Dithering with an Off Axis Guider

I used my QSI 683wsg last night for the first time with my 120APO f7. The guider reported dithering but after going to process it today I noticed that the stars barely moved. I had the dither set to medium and settle at 1. I noticed it having trouble settling so I change that to 2.
I guess I am having trouble setting the dither up. I am use to BackyardEOS and a guide scope with the standard settings working well from the start but now that I have moved to an off axis guider I feel a little lost. Any help or insight is welcome, thanks
Chris

Your guilder sampling has likely changed dramatically unless you were using a fairly long guide scope. The dither amount (Small, Medium, Large, etc) tells PHD to move a certain amount of pixels. So if you increase your guider focal length but do not increase the dither amount then you will effectively be dithering fewer pixels on your main scope.

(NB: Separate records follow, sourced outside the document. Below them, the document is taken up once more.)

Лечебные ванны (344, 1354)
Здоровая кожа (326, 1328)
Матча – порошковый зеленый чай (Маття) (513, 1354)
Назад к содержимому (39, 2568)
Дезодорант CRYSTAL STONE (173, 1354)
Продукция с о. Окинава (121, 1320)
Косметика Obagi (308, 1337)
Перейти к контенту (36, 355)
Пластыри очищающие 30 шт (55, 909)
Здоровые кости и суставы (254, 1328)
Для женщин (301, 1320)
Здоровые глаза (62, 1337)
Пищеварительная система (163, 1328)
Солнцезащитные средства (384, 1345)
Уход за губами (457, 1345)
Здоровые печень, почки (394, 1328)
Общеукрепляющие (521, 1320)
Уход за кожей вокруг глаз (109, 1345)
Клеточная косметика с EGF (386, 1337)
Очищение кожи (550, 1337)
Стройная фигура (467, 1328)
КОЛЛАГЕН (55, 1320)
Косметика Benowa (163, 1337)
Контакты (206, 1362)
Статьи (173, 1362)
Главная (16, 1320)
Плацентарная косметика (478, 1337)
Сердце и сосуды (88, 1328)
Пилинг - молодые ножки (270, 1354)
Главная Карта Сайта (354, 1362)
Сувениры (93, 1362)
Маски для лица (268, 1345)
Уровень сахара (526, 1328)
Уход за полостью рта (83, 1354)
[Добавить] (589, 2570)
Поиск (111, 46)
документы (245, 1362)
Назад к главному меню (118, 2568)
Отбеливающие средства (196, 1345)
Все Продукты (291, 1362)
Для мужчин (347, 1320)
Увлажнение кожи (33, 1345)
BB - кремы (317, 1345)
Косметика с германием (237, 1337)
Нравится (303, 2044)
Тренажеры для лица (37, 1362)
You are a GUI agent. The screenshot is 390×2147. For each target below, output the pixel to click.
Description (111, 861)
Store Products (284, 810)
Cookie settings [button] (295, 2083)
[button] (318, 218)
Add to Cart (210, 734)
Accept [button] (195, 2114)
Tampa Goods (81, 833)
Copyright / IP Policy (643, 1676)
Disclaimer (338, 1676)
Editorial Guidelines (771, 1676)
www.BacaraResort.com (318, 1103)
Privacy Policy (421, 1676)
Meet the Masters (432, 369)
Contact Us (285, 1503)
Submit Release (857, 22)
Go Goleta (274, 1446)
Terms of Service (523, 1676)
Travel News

For instance let’s say that the focal length of your main Scope is 1000mm and your guider was 500mm…and for simplicity let’s assume that their pixels are the same size. 1 pixel distance on your guider is 2 pixel distance on your imager. Now you tell PHD to dither at a Medium rate (and for argument sake we’ll assume this is 5 pixels, I can’t recall the actual amount…). That moves the guider 5 pixels and your imager 10 pixels.

Now let’s move your guider onto the same scope as your imager with an OAG. Focal length is the same and the guider pixel equals the imager pixel. So if you keep the Medium dither setting then you’ll be dithering 5 pixels on your guider and 5 pixels on your imager…so half the amount.

Now I don’t know the actual focal length of your guider…but if we assume it’s the ever popular ST80 (at 400mm focal length) then moving the guide cam to an OAG would effectively be cutting your sampling size in half.

So, long story short. To get the same amount of dither that you were seeing with the guide scope you’ll need to increase your dither amount. You can do this on the Auto Guide area of the Control Panel or by editing your Profile:

1 Like

Thanks for the info. I have been using guide scopes so long, yes the Orion 80 and recently a 60mm, that I never had to change the profile. Now with the off axis guider I have a little more learning to do.I updated a new profile for PHD2 to adjust for the different focal lengths for my different scopes and will try out the different dither options.
SGP has been great, I just didn’t understand the dither option as well as I do now but to many cloudy night have not allow me to play with everything.

Set it to Very High or Extreme Dither and Settle at < 1 pixels for 8 seconds. My setup is similar to yours. I think dithering in SGP is a little too conservative and I did tried at Medium and the guide star hardly moved.

Peter

The dither amplitudes – in guiding cam pixels - are:

Dither	    Pixels
Small	    0.5
Medium	    1.0
High	    2.0
Very High   3.0
Extreme	    5.0

These values are defined by PHD2 and are eventually multiplied by the Scale setting (Brain -> Global tab -> Dither Settings).

You can convert this in arcsec by multiplying the result with the image scale of the guiding cam. If you then divide by the pixel scale of the imaging cam, you get the dither amplitude in imaging pixels.